_What is asked_
1 - Answer these from the article about TheBoat:
(a) What did a ride on TheBoat cost?
(b) Which services, besides TheBoat, have left Hawaii waters?
(c) What is the first name of Lieu Morimoto's husband?
2 - Copy the article about TheBoat starting with "TheBoat, for $2" and going on through "trains and automobiles.", swapping "cruise liners" for "cruise ships".

_Document extract_
◆ ◆ ◆ ◆ ◆ ◆ ◆

One of the seas' best bargain cruises and a daily commuter boat for a small number of island residents was dropping off its last passengers Tuesday, ending a brief golden era for Hawaii water transport.
TheBoat, for $2 or a public bus transfer, offered flying fish, dolphins and whales against a backdrop of Diamond Head and the Honolulu skyline.
Hawaii's short-lived version of the Staten Island Ferry has now gone the way of the interisland Hawaii Superferry and two giant island-hopping cruise liners that have abandoned Hawaii waters.
It's one more sign these islands settled by Polynesian voyagers centuries ago are now more friendly to planes, trains and automobiles.
"We have water, but we can't enjoy it, " said Lieu Morimoto, as she and her husband, Dale, basked in a glimmering sunrise on one of TheBoat's last voyages Tuesday. They're among a handful of regular boat commuters.

◆ ◆ ◆ ◆ ◆ ◆ ◆

[Extracted records]
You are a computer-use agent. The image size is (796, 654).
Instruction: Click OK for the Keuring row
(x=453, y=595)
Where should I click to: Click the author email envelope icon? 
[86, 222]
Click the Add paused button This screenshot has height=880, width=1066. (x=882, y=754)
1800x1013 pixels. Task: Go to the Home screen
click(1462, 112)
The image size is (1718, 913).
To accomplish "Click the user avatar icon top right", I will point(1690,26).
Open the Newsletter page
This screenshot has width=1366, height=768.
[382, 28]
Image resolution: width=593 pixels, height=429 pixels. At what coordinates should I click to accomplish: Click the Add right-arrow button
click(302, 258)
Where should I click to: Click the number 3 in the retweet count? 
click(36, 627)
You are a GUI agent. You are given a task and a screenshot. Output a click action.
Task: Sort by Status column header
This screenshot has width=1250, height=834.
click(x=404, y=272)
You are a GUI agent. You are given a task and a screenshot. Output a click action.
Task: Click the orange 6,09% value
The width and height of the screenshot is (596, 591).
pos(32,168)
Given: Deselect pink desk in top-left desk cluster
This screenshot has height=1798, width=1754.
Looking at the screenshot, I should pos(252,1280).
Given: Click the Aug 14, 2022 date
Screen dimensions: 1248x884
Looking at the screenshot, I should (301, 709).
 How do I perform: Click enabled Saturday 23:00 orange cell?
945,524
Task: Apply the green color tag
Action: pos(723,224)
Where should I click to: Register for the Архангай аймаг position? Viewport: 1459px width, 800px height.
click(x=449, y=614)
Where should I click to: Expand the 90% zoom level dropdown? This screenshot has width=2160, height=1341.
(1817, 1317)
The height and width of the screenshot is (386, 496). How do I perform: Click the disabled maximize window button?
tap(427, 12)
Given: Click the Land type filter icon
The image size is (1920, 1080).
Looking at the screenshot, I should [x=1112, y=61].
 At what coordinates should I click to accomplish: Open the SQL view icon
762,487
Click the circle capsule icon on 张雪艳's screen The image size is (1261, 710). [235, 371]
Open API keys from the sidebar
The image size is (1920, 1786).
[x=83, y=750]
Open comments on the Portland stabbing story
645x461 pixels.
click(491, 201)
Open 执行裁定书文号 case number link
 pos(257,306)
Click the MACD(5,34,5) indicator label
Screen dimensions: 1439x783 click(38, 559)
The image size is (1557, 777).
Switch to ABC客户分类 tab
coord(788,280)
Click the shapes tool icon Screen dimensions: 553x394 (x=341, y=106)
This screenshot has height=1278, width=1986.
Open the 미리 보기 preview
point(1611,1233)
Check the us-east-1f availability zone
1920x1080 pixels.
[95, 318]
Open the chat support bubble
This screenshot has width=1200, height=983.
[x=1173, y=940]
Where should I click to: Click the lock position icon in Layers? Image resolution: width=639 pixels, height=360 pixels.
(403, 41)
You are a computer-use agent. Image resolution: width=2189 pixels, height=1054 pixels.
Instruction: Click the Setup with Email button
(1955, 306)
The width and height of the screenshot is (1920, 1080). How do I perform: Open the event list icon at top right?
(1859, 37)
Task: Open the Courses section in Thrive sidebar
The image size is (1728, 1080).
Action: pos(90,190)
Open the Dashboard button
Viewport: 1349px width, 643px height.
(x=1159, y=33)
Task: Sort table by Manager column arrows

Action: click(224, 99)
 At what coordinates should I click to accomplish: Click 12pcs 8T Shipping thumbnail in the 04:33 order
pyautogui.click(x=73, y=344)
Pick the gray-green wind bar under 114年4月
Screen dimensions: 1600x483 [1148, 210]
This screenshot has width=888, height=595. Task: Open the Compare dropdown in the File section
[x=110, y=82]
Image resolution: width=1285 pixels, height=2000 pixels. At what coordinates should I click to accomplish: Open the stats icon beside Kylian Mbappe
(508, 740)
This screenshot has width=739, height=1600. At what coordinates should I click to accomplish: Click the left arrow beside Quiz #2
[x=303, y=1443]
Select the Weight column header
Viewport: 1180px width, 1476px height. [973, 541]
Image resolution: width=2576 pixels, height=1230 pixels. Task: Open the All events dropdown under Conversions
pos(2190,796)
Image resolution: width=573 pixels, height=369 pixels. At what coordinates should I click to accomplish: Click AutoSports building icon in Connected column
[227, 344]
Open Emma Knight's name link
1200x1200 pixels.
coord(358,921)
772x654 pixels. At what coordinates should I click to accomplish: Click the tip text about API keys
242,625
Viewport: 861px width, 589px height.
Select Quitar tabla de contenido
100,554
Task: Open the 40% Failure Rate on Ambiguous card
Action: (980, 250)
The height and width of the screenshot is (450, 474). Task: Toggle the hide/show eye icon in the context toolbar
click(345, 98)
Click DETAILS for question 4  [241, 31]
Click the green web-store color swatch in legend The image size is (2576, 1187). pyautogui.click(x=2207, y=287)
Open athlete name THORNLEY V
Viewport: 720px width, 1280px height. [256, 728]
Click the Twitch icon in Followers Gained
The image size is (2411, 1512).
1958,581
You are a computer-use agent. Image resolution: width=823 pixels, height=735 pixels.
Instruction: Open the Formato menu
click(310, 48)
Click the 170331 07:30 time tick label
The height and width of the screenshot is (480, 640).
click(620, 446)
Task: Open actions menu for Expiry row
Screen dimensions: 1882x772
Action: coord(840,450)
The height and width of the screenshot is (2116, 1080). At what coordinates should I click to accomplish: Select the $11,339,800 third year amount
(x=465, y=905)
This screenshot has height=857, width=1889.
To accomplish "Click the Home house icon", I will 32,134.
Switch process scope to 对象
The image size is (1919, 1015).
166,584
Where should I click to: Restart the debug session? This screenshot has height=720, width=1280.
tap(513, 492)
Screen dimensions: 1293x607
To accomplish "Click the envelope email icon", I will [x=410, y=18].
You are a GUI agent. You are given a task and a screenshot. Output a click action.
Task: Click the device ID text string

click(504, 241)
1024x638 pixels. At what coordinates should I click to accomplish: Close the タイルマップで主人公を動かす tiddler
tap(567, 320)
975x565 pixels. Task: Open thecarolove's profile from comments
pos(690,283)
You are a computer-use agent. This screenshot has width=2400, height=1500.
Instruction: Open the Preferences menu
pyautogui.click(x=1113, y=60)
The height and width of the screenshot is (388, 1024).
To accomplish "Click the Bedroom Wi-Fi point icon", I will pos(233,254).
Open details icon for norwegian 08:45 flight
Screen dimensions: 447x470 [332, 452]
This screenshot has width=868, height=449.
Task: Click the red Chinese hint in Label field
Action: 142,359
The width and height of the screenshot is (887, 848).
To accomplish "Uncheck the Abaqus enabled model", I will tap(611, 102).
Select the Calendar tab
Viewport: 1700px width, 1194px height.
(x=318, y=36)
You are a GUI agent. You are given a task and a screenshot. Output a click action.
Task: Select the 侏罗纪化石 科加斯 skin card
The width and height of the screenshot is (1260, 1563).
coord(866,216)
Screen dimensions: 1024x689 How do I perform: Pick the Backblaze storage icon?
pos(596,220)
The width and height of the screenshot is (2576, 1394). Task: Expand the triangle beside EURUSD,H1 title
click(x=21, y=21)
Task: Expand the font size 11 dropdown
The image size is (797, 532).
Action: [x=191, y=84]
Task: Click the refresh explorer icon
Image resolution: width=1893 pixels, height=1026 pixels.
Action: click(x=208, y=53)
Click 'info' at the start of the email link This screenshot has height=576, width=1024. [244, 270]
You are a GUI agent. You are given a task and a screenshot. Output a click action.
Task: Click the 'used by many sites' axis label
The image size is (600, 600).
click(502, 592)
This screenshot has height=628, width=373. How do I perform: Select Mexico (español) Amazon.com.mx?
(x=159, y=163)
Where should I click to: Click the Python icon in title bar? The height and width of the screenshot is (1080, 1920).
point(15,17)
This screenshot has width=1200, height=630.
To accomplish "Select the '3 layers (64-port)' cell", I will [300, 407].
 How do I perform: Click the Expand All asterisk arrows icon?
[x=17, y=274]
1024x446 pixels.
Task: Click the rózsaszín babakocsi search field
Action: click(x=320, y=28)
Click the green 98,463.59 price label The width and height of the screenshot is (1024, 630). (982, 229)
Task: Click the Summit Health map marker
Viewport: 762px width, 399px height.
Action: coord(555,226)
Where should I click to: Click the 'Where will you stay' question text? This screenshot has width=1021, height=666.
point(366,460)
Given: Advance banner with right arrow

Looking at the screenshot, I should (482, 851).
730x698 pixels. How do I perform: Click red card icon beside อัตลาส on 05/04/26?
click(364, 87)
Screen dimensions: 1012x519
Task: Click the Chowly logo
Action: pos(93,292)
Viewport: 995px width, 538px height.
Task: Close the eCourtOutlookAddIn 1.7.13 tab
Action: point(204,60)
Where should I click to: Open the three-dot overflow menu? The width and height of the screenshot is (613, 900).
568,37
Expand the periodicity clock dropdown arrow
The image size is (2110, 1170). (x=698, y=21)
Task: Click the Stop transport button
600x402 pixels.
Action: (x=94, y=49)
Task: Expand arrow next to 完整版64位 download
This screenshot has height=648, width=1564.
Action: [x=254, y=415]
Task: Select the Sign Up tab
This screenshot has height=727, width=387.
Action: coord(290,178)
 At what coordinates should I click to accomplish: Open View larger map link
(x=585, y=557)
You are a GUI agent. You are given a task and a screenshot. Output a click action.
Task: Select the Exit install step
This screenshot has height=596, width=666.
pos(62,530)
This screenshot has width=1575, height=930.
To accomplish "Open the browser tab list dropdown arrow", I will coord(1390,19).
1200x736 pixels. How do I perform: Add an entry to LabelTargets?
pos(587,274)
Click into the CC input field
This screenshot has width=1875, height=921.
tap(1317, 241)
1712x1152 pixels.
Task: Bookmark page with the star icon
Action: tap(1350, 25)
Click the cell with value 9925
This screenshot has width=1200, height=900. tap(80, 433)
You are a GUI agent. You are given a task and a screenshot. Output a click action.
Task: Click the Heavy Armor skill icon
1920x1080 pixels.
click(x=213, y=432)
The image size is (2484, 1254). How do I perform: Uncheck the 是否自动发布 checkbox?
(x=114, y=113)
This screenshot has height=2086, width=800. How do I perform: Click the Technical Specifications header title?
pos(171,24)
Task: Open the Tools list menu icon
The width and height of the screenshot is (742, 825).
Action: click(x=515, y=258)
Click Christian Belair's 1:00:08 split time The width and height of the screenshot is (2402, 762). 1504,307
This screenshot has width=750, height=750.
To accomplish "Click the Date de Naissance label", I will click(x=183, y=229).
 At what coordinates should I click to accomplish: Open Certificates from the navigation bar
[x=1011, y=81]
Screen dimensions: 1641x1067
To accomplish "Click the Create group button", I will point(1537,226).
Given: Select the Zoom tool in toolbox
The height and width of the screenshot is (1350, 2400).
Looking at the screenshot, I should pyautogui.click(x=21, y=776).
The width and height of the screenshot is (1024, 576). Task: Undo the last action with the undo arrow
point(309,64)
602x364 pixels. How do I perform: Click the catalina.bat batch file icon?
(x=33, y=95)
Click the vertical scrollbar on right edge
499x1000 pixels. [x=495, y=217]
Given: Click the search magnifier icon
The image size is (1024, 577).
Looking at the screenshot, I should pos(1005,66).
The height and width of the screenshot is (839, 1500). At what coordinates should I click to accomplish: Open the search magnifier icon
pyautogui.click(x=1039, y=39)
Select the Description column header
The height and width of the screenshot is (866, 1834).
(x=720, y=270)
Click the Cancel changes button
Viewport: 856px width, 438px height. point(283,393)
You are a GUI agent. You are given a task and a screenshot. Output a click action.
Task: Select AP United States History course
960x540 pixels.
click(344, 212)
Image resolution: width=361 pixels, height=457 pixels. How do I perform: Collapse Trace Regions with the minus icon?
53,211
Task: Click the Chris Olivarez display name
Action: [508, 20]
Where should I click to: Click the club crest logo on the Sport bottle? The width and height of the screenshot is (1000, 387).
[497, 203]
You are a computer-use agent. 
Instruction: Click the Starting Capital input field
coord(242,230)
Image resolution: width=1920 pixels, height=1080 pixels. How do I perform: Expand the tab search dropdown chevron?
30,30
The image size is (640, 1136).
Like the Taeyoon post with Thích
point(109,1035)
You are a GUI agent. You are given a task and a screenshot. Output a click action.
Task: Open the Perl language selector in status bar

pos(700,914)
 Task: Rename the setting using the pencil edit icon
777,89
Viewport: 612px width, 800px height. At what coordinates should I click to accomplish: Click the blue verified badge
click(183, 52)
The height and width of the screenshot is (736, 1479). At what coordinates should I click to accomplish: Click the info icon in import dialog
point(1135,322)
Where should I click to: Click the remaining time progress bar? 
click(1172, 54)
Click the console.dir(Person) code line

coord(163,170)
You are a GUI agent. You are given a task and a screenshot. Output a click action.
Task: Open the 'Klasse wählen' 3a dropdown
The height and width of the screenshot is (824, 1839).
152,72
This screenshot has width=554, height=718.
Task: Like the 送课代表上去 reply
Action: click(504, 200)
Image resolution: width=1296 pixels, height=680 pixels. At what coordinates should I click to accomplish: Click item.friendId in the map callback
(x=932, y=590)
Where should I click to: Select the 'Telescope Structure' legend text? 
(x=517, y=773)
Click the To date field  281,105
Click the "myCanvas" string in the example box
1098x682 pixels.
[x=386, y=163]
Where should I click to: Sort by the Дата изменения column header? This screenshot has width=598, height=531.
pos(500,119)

◆ ◆ ◆ ◆ ◆ ◆ ◆

_Answers in order_
1 -
(a) $2 or a public bus transfer.
(b) The interisland Hawaii Superferry and two giant island-hopping cruise liners.
(c) Dale.

2 -
TheBoat, for $2 or a public bus transfer, offered flying fish, dolphins and whales against a backdrop of Diamond Head and the Honolulu skyline.
Hawaii's short-lived version of the Staten Island Ferry has now gone the way of the interisland Hawaii Superferry and two giant island-hopping cruise ships that have abandoned Hawaii waters.
It's one more sign these islands settled by Polynesian voyagers centuries ago are now more friendly to planes, trains and automobiles.